## WHAT THE TASK ASKS:
Swap "banner" for "link" in the items below, starting at the line that has "The image size is (890, 679)." and stopping after the line that has "(x=1535, y=86)", and return only those lines with nothing else changed.

## DATA FOR THIS TASK:
┌──
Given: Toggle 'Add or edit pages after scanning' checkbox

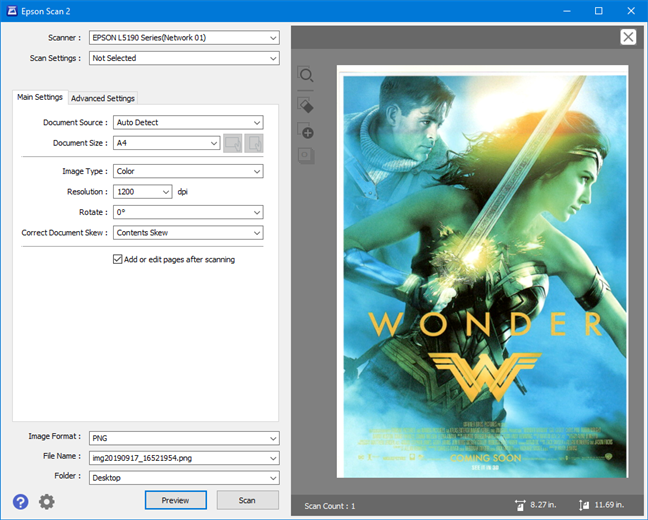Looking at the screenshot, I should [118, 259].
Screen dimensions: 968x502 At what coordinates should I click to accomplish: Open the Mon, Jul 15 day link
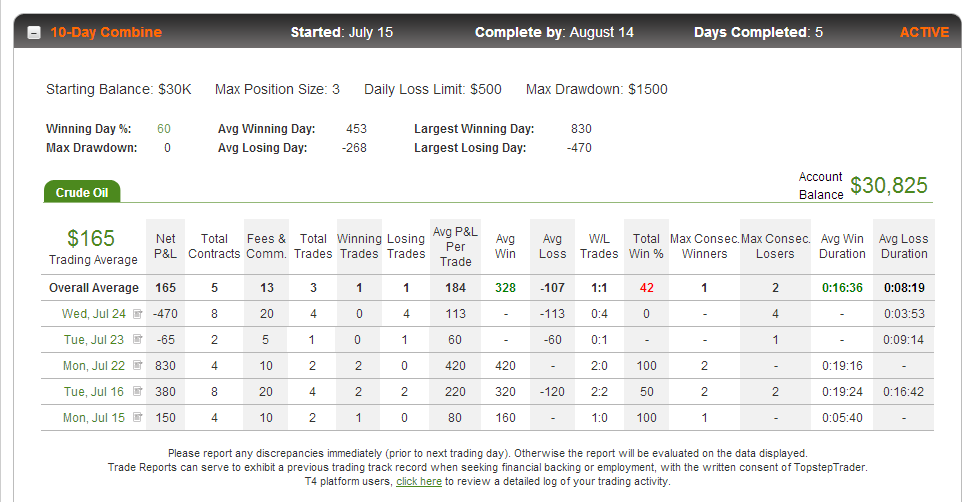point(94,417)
└──
┌──
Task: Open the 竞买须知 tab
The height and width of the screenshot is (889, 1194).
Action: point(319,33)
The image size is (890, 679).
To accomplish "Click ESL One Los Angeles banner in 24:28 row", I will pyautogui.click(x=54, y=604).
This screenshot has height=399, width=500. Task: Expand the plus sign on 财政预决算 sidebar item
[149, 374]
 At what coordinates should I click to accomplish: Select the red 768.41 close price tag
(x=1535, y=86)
└──
## SOLUTION:
The image size is (890, 679).
To accomplish "Click ESL One Los Angeles link in 24:28 row", I will pyautogui.click(x=54, y=604).
This screenshot has height=399, width=500. Task: Expand the plus sign on 财政预决算 sidebar item
[149, 374]
 At what coordinates should I click to accomplish: Select the red 768.41 close price tag
(x=1535, y=86)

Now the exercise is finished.